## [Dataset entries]
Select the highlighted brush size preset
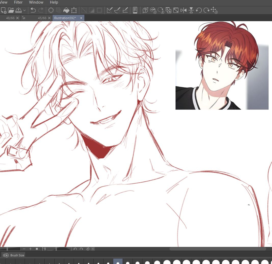 [118, 262]
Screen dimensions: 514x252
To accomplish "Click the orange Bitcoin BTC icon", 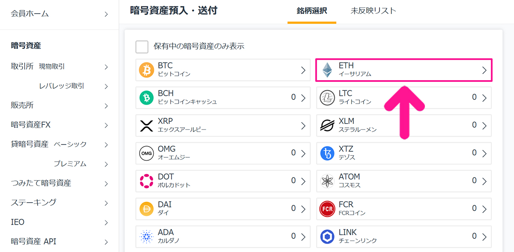I will (x=146, y=70).
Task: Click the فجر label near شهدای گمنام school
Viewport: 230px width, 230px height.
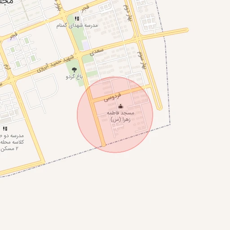Action: click(85, 9)
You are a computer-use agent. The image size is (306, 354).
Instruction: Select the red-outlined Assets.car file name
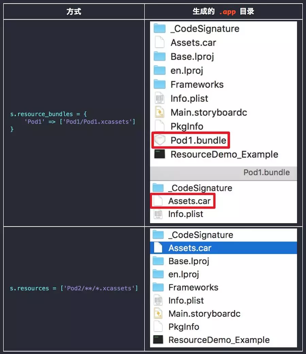tap(189, 201)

## [WHAT TO DO]
Beginning with the line that contains "Viewport: 230px width, 230px height." and ending with the final line of the entries, every line must be copied exactly; the pictures must not.

## [ANSWER FOR THIS EXERCISE]
Viewport: 230px width, 230px height.
Action: click(85, 9)
You are a computer-use agent. The image size is (306, 354).
Instruction: Select the red-outlined Assets.car file name
tap(189, 201)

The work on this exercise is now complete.